Exercise directions -> Write out exactly the lines from the one containing "Click the reply" through the last line of the records below, including both.
*** Opening of Exercise material ***
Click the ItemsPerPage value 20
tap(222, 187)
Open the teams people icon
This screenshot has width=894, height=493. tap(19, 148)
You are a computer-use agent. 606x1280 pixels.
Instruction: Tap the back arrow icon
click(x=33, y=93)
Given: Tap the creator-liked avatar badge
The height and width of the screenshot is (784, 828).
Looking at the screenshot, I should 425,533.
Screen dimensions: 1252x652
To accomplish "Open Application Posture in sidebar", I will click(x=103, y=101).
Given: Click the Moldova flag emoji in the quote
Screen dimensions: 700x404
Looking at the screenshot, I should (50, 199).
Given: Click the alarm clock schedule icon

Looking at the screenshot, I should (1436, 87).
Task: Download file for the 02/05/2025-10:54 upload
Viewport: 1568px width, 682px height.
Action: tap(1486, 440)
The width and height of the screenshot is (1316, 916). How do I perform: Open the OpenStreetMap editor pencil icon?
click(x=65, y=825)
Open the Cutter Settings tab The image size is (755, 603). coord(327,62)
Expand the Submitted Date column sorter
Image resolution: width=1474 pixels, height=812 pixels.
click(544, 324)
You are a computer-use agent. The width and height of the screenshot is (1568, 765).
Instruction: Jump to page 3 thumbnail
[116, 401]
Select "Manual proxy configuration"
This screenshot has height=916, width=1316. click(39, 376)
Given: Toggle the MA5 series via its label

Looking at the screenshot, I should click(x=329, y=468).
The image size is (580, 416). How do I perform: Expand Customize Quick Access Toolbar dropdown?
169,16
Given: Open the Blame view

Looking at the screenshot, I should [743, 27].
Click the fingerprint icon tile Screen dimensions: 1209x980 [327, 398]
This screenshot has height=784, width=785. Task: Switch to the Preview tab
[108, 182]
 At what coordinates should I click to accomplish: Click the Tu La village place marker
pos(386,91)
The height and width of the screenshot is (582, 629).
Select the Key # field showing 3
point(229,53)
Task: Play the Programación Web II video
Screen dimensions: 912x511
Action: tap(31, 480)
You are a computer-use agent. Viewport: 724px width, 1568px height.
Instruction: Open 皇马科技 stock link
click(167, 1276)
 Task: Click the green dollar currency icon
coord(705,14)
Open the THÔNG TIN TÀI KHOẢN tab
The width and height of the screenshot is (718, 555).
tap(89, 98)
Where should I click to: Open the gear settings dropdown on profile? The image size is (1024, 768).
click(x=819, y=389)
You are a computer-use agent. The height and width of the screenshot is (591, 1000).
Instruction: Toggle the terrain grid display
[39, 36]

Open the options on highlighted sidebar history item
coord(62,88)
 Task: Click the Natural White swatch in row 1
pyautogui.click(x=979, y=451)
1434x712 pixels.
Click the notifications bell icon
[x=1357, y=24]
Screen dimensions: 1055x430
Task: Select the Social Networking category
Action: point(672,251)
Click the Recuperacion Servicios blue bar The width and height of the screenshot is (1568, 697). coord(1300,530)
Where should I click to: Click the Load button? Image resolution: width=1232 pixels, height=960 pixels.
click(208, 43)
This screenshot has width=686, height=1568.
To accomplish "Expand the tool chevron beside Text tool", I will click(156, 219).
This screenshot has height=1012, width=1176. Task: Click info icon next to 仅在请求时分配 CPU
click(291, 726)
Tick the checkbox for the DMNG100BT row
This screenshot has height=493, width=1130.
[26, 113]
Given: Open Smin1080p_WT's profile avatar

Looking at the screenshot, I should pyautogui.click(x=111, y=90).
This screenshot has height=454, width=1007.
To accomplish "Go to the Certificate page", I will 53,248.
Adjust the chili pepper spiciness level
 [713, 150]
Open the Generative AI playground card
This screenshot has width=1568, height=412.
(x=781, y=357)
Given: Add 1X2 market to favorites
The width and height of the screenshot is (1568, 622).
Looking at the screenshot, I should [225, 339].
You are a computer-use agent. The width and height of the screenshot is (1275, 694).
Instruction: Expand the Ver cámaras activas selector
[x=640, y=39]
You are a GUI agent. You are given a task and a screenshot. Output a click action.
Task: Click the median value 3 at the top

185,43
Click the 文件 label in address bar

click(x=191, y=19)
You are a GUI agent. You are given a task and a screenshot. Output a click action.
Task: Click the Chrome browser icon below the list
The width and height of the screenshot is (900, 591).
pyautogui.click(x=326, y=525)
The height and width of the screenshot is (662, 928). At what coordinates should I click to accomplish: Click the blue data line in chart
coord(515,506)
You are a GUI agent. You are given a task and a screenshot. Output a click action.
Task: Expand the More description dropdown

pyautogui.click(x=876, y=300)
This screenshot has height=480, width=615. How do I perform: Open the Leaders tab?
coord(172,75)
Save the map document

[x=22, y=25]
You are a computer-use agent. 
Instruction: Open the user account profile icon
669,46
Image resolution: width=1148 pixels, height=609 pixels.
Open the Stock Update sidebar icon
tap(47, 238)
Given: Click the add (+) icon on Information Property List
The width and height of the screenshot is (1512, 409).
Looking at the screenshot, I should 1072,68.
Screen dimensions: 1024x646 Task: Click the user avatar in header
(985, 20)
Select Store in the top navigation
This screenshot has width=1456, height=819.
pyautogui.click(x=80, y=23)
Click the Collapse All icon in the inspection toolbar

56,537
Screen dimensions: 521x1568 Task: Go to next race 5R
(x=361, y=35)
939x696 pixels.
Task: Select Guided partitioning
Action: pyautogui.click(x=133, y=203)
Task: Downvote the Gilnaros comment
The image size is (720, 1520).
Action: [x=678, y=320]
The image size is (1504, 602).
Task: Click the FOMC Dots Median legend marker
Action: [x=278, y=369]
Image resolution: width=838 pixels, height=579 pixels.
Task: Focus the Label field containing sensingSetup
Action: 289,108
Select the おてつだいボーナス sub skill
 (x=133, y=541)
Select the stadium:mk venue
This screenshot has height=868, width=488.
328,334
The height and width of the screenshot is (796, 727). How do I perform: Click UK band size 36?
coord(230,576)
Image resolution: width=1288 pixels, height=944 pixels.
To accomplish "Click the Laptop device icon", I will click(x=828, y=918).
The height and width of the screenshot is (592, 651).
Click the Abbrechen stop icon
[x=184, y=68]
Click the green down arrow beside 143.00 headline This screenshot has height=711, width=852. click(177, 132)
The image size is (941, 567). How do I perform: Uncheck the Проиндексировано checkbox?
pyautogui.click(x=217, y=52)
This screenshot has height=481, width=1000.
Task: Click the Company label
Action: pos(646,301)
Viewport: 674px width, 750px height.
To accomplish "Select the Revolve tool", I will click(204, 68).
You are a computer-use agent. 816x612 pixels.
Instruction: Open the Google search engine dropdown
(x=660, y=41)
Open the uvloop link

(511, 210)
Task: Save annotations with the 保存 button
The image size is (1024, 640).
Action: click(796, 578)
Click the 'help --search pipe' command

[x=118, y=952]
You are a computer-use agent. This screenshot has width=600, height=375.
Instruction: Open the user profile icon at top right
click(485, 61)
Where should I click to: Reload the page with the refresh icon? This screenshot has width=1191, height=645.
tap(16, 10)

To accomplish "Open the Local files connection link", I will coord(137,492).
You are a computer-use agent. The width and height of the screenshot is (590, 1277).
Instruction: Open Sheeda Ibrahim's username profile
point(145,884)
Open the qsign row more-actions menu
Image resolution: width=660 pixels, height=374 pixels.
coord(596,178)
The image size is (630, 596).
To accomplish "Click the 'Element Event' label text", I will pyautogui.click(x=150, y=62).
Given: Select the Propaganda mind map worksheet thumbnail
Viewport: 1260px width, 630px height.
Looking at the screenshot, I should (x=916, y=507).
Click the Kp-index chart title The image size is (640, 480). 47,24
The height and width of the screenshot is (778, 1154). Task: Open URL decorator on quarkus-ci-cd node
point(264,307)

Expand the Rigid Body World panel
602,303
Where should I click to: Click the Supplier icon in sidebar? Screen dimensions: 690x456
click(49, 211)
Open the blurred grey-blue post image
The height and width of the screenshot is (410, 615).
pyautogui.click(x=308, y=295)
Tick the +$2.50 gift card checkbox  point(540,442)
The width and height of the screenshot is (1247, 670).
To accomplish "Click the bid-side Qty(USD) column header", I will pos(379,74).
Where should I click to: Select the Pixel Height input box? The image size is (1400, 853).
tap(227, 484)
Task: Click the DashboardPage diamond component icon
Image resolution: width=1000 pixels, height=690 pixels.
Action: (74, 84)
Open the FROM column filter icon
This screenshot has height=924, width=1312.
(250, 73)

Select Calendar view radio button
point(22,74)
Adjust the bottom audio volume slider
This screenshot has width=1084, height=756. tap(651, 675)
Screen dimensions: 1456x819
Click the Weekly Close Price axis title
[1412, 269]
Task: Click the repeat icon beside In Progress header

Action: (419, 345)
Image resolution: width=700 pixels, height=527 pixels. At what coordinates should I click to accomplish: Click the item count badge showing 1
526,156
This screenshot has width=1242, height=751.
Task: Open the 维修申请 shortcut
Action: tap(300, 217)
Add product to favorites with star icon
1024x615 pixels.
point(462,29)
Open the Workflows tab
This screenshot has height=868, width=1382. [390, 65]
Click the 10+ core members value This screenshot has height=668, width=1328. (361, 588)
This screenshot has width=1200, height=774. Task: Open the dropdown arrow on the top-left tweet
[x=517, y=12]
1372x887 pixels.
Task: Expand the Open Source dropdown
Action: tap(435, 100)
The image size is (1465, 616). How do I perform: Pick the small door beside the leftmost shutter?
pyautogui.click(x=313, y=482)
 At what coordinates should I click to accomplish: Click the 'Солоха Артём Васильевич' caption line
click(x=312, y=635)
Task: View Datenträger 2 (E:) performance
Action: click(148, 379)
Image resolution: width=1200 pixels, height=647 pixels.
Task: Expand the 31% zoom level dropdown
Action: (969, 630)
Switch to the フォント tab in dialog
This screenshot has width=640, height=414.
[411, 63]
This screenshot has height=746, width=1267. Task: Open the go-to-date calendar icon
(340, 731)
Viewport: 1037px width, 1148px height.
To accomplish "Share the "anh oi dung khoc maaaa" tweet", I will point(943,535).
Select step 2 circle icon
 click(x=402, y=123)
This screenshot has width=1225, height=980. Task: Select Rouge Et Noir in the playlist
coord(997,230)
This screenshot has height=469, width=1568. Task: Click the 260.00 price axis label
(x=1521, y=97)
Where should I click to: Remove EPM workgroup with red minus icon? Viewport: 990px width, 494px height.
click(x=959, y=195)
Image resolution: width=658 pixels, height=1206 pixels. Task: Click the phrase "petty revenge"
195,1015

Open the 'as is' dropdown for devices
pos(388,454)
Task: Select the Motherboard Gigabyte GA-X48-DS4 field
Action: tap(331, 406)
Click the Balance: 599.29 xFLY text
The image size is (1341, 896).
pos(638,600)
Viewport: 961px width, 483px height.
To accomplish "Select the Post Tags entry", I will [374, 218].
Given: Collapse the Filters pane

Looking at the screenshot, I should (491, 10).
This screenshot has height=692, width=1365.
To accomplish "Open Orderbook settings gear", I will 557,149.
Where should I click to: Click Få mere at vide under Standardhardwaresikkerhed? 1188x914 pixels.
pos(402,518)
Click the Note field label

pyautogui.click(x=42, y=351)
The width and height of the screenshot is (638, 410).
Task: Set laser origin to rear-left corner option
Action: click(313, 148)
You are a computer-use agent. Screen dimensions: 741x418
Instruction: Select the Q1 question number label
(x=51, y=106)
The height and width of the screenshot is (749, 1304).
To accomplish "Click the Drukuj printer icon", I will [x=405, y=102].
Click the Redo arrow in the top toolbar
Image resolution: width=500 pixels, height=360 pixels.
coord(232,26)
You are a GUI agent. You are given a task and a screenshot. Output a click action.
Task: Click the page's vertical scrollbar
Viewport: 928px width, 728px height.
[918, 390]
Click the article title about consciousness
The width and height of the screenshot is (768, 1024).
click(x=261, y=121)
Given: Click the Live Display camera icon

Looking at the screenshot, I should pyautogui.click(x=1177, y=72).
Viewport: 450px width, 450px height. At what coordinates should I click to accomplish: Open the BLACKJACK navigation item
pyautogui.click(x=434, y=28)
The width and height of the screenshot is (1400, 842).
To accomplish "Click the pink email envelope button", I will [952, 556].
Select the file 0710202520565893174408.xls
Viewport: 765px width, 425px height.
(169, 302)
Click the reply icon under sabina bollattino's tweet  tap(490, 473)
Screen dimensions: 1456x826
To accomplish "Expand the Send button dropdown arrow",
*** Close of Exercise material ***
Exercise solution ->
Click the reply icon under sabina bollattino's tweet  tap(490, 473)
Screen dimensions: 1456x826
To accomplish "Expand the Send button dropdown arrow",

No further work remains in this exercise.